To her, it explains why ‘female African artists frequently deconstruct and play with these various reductive views; re-performing their roles, using their bodies and applying domestic practices like weaving and braiding to subvert problematic views of the feminine.’
Many female creative artists lived and worked during the diaspora and now challenge these fictional and oppressive perceptions. Between strange limitations and preconceived ideas of the women or their work, the female artist in Africa is still secondary compared to her male counterparts.
However, things are getting better. ‘It’s an extremely exciting time for African art,’ affirms Marlene, ‘this beautiful continent is constantly reinvented… and continues to produce some of the most interesting artistic voices and visions.’
The Zeitz Museum of Contemporary Art Africa
Zeitz MOCAA (Museum of Contemporary Art Africa) inaugurated last September in Cape Town, also opens a new exciting chapter for female African artists. African art, as well as the continent and its inhabitants, has often been ‘exorcised’ and ‘othered’ by Western art, according to Frances.
Marlene also recalls that when she was studying art, ‘there was always a massive emphasis on Western art in dusty handbooks. To her, the museum is ‘a bee-hive platform for the multiple African voices, inspiring complex and much-needed dialogues.’

Set to become Africa’s most important cultural attraction and biggest museum (this R500 million project began in 2013 and transformed a functioning grain silo into a brand new glass building designed by Heatherwick studio), the MOCAA houses 100 exhibition rooms, employs 65 staff members and 21 curators.
Its main curator, Marc Coetzee describes the institution as such: ‘The Zeitz is very much about Africa and its diaspora (…) it is trying to look at Africa’s place in the world, Africa’s influence, and the dialogue about Africa.’
This 6,500 square metres and nine floors of programmable space houses the work of more than twenty female artists from all over the continent.
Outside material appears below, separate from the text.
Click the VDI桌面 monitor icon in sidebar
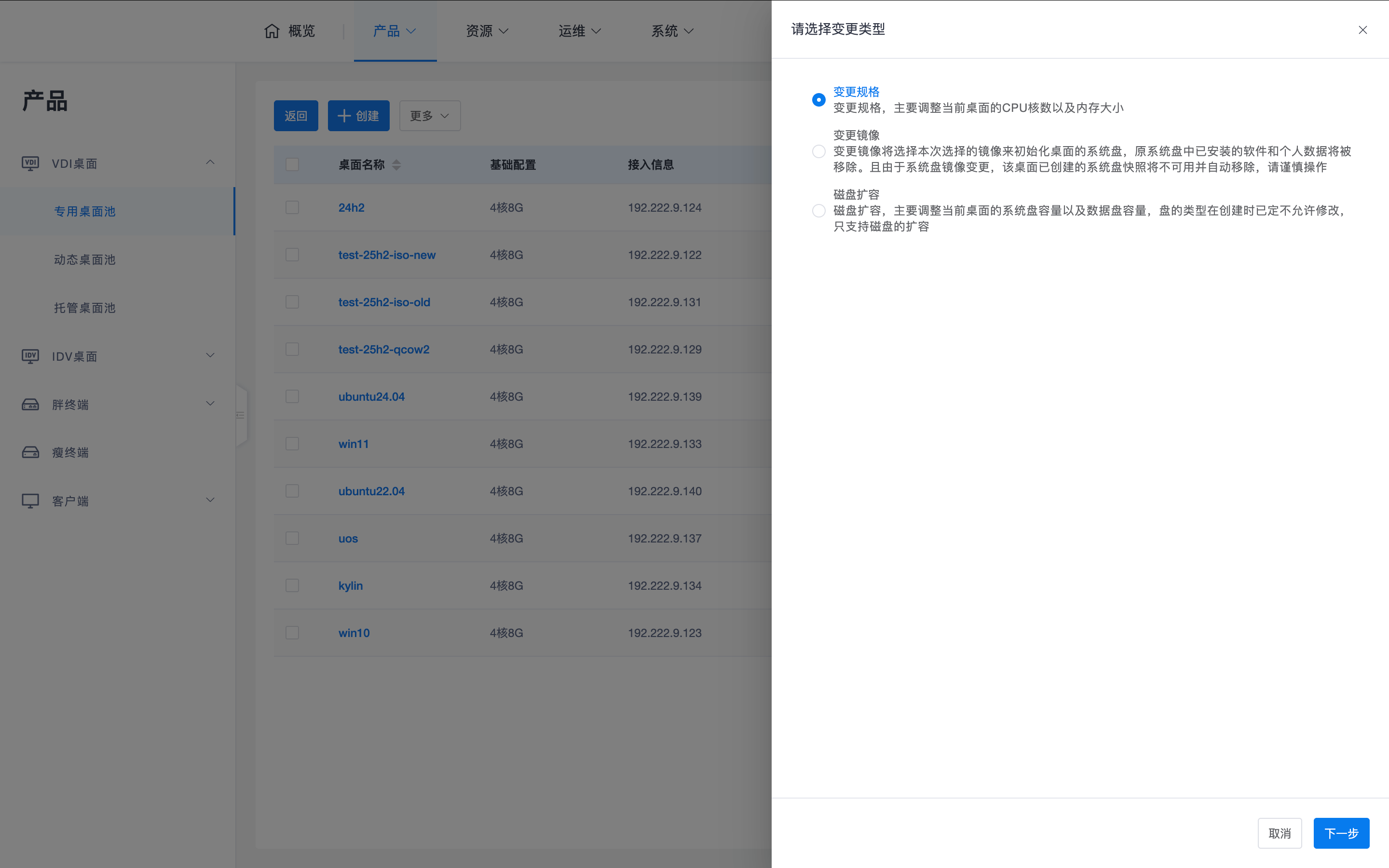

One would be surprised to face so many female works when Western museums’ permanent collections are still mostly masculine.
Even if recent and upcoming international exhibitions shed more light on women such as Making Space at the MOMA in New York, Virginia Woolf at the Tate museum in London and Nalini Malani at the Centre Pompidou in Paris, the inequality still remains tremendous.
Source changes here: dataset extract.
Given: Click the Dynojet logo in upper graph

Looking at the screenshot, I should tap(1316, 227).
What are the remaining challenges?‘A museum like Zeitz MOCAA offers many artists the opportunity to show ambitious works in an ambitious setting, whilst giving art viewers who don’t generally see a lot of contemporary art the chance to see and experience the work of prolific and important artists together in one space,’ asserts Frances.
Therefore, the MOCAA is a good springboard for many lucky artists but indubitably excludes others. ‘Museums generally only put forward a thin slice of what’s going on, taken from a specific standpoint,’ she concludes.

In the end, it seems that there are still many steps that need to be taken to enhance contemporary African art and many challenges for female artists to face: their under-appreciation and representation in galleries, collections and publications, the lower prices they receive for their work and the continuing othering of their sex and their practice. ‘
Not enough women are taken seriously in arts yet,’ concludes Lungiswa.
To defeat this masculine monotone and create more individual voices, Marlene believes in ‘continuing to investigate difficult themes such as objectification and motherhood and challenge gender norms.’
Their work is important, necessary and thought-provoking.
‘Of course, there is a lot that has been achieved and many battles won,’ confesses Frances, ‘but until the day that equality exists on all levels in all areas of life the challenges will outweigh the achievements.’